The traps people miss
Competitors reprinting prompt lists skip these three:
- Context window tax. Jailbreak prompts average 555 tokens – 1.5× a normal prompt – and that’s overhead burned before you’ve asked anything useful. (JailbreakHub paper, arXiv:2308.03825.)
- Account flagging. Repeated jailbreak attempts trigger automated detection. Per OpenAI’s usage policies, bypassing safety measures is prohibited; a pattern of violations can result in permanent account termination and API revocation without warning.

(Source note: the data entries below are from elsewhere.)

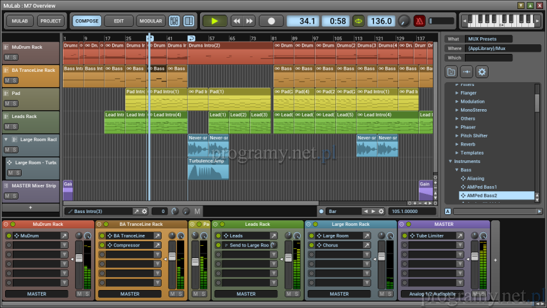Image resolution: width=547 pixels, height=308 pixels.
Task: Open the empty slot dropdown under MuDrum
Action: pos(65,245)
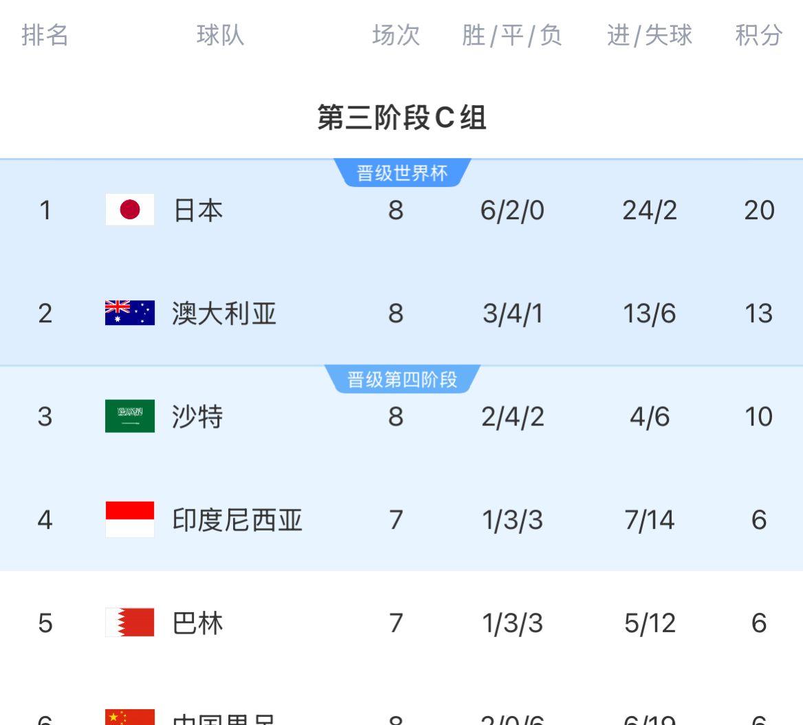Tap the Saudi Arabia flag icon
803x725 pixels.
point(129,416)
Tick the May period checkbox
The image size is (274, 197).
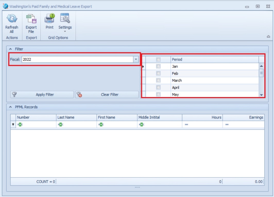click(x=158, y=95)
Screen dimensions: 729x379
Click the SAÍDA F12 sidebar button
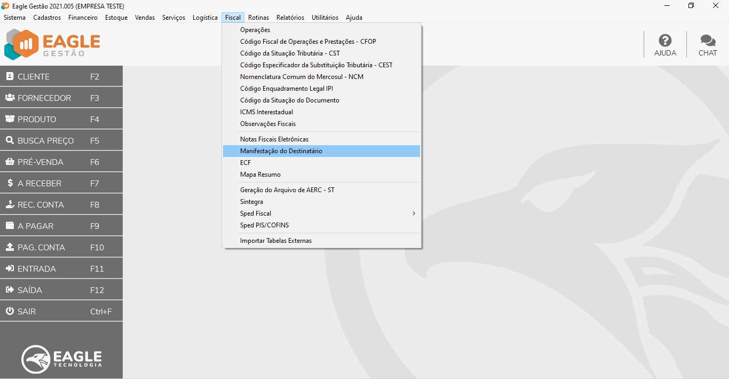click(61, 290)
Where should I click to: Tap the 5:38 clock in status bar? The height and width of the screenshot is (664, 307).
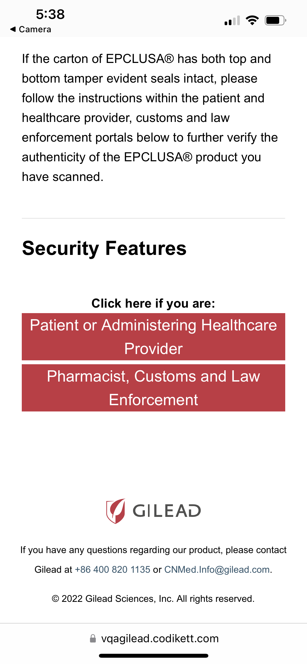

- Hallucination tax. Forcing ChatGPT into a persona like DAN pushes the model to prioritize staying in character over factual accuracy. Output becomes unreliable even when the jailbreak technically “works.”
FAQ
Does the DAN prompt still work in 2026?
Not on default GPT-5. It can still produce partial role-play on older models if you’re a paid user who manually selects 4o or 4.1 from the model picker.
Why do some people on Twitter post screenshots of working jailbreaks then?
OpenAI runs A/B rollouts – your account and theirs may not be on the same safety variant on the same day. Beyond that, most screenshots show a skilled operator manually steering the model across many turns, not a one-shot copy-paste anyone can replicate. The Echo Chamber GPT-5 break took three turns and required careful framing in the opener. That’s a technique, not a prompt you paste once and walk away.
What’s the difference between jailbreaking and prompt injection?
Jailbreaking is the user trying to make the assistant ignore its own rules. Prompt injection hides instructions inside data the model reads – an email, a webpage, a PDF – so it executes them thinking they’re part of the task. Different threat model, different defenses, often confused in tutorials.
Next step: open arXiv 2308.03825 and skim Table 4 – that single table tells you more about which jailbreak families transfer across models than any prompt repository will. Then decide whether your use case actually needs jailbreaking, or whether picking a less-restricted model is the cheaper answer.